THE PROBLEM: Please give back, word for word, only the lines starting at the one containing "Task: Click the worldPosition" and ending at the one containing "Task: Expand the 体检类型 select box" within the material below.

DATA UNDER STUDY:
□ □ □
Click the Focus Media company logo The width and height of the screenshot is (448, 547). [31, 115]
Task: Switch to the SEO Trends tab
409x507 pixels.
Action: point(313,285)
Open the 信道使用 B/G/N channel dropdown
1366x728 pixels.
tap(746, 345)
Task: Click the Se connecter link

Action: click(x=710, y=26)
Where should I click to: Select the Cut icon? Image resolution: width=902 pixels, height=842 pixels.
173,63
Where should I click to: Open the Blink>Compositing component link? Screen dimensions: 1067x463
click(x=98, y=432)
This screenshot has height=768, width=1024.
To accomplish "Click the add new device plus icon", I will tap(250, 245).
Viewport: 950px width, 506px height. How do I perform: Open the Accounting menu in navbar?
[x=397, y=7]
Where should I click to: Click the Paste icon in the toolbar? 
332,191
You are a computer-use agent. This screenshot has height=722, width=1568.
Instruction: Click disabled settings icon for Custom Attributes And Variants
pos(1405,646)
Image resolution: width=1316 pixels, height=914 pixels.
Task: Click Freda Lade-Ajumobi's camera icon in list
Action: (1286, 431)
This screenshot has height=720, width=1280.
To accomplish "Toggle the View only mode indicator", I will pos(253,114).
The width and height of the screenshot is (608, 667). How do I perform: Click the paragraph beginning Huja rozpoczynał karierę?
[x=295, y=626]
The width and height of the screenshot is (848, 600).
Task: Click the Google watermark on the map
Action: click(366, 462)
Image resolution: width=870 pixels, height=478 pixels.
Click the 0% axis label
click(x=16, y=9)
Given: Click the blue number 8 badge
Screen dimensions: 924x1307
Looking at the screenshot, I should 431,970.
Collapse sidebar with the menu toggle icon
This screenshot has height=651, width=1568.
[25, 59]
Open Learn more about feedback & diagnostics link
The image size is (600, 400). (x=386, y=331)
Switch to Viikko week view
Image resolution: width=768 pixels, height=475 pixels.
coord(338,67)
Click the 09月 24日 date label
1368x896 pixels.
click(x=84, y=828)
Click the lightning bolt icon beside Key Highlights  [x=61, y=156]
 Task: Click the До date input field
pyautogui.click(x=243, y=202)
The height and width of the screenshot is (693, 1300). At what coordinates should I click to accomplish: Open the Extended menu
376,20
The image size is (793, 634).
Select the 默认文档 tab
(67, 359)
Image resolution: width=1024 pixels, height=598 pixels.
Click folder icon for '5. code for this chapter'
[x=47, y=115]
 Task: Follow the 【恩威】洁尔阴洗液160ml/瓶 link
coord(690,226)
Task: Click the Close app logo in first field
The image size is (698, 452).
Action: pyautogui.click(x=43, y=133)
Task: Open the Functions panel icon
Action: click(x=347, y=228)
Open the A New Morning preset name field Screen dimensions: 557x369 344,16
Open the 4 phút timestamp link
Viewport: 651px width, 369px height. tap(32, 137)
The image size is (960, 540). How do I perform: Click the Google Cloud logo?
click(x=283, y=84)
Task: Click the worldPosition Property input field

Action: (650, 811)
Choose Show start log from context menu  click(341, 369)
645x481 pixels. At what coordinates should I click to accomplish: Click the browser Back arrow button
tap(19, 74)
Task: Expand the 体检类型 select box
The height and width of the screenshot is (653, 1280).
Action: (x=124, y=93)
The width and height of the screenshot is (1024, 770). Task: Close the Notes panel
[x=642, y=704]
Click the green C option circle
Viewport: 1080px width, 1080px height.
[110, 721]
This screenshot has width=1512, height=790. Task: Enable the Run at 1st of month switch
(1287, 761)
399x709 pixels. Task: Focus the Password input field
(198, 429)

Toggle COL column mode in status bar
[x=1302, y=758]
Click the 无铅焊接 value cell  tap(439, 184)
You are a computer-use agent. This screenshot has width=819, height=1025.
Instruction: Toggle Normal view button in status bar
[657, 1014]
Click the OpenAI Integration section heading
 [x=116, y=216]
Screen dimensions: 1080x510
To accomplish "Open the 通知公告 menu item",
□ □ □
RESULT BELOW:
Task: Click the worldPosition Property input field

Action: (650, 811)
Choose Show start log from context menu  click(341, 369)
645x481 pixels. At what coordinates should I click to accomplish: Click the browser Back arrow button
tap(19, 74)
Task: Expand the 体检类型 select box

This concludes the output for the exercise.